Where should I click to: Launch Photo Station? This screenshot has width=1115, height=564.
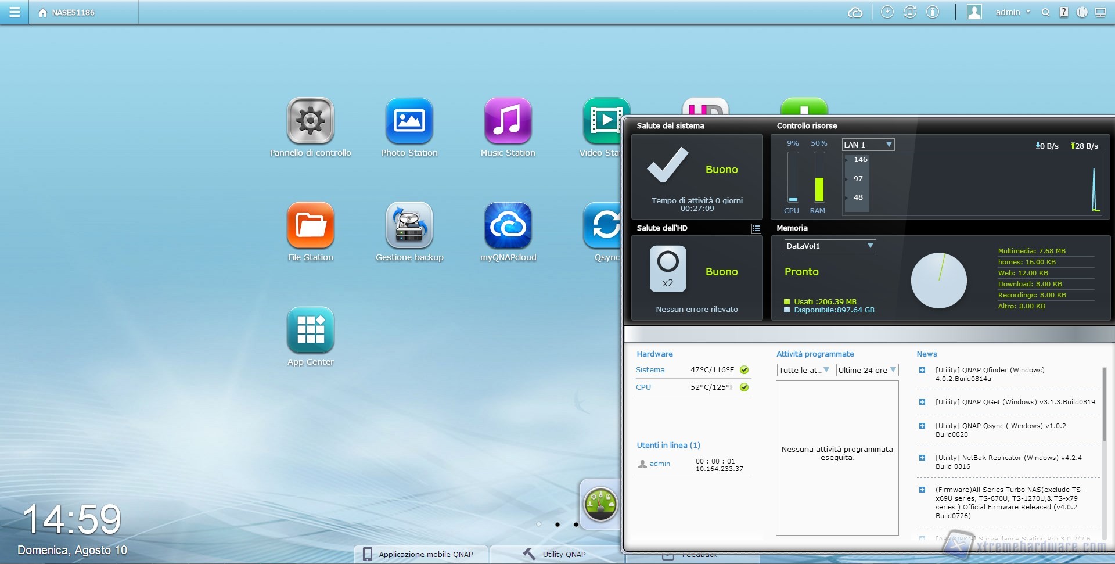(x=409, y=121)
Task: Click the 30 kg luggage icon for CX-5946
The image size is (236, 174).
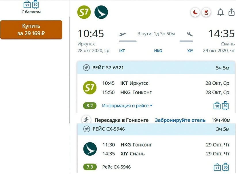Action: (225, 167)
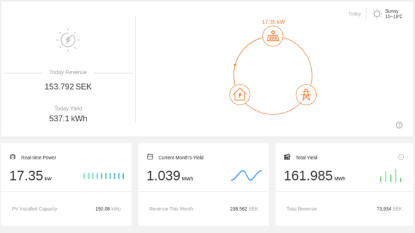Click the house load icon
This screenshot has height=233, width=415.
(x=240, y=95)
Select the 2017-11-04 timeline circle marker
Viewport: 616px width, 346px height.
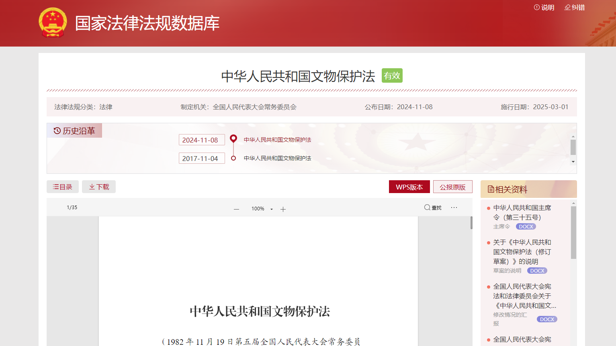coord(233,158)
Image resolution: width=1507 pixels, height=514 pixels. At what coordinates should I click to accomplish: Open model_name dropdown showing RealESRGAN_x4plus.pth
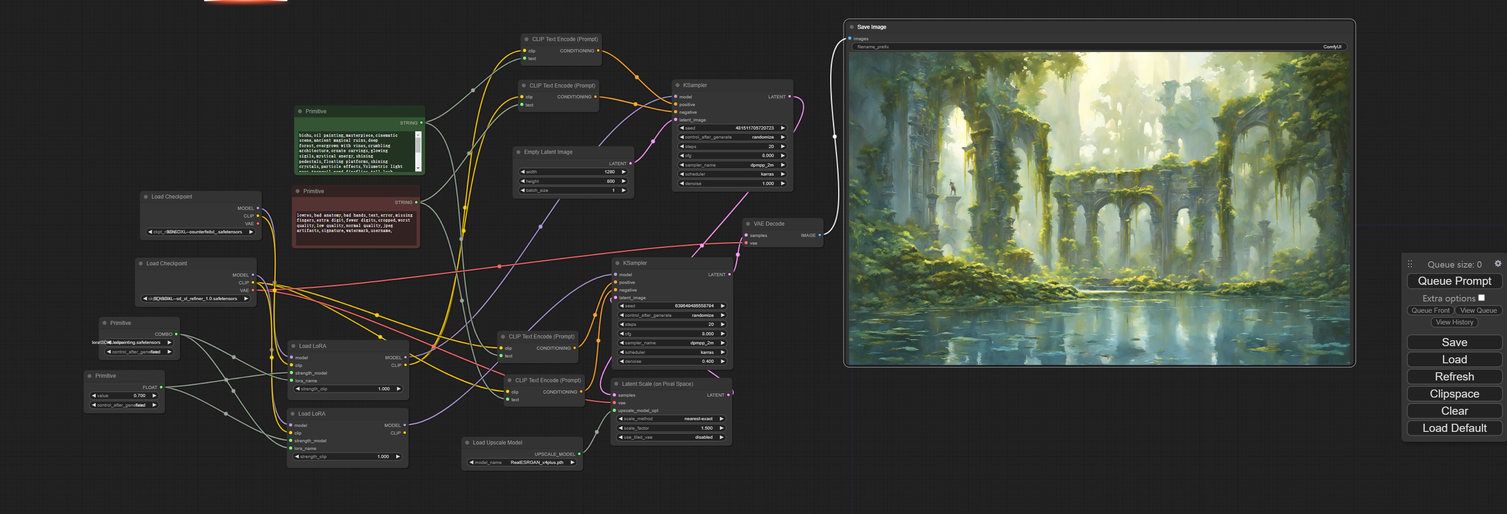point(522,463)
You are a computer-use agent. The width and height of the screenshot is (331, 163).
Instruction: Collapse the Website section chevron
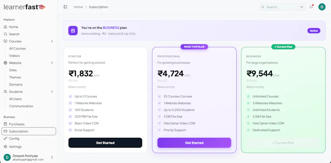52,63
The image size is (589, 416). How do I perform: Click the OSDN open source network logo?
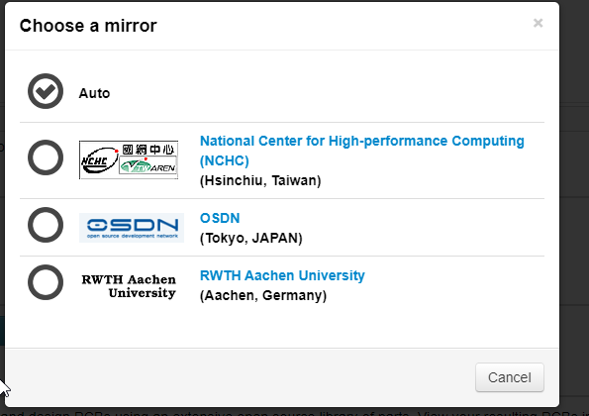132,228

..............................

● **PROBLEM TO WORK ON**
A faithful copy is needed: reproduce all of the data above, leaving the pictures out.

● **TASK RESULT**
Where should I click to: Launch Photo Station? This screenshot has width=1115, height=564.
(x=409, y=121)
Task: Click the 30 kg luggage icon for CX-5946
The image size is (236, 174).
Action: (225, 167)
Click the house load icon
This screenshot has height=233, width=415.
(x=240, y=95)
Select the 2017-11-04 timeline circle marker
Viewport: 616px width, 346px height.
coord(233,158)
Image resolution: width=1507 pixels, height=514 pixels. At what coordinates should I click to accomplish: Open model_name dropdown showing RealESRGAN_x4plus.pth
point(522,463)
You are a computer-use agent. The width and height of the screenshot is (331, 163).
Instruction: Collapse the Website section chevron
52,63
The image size is (589, 416). How do I perform: Click the OSDN open source network logo?
132,228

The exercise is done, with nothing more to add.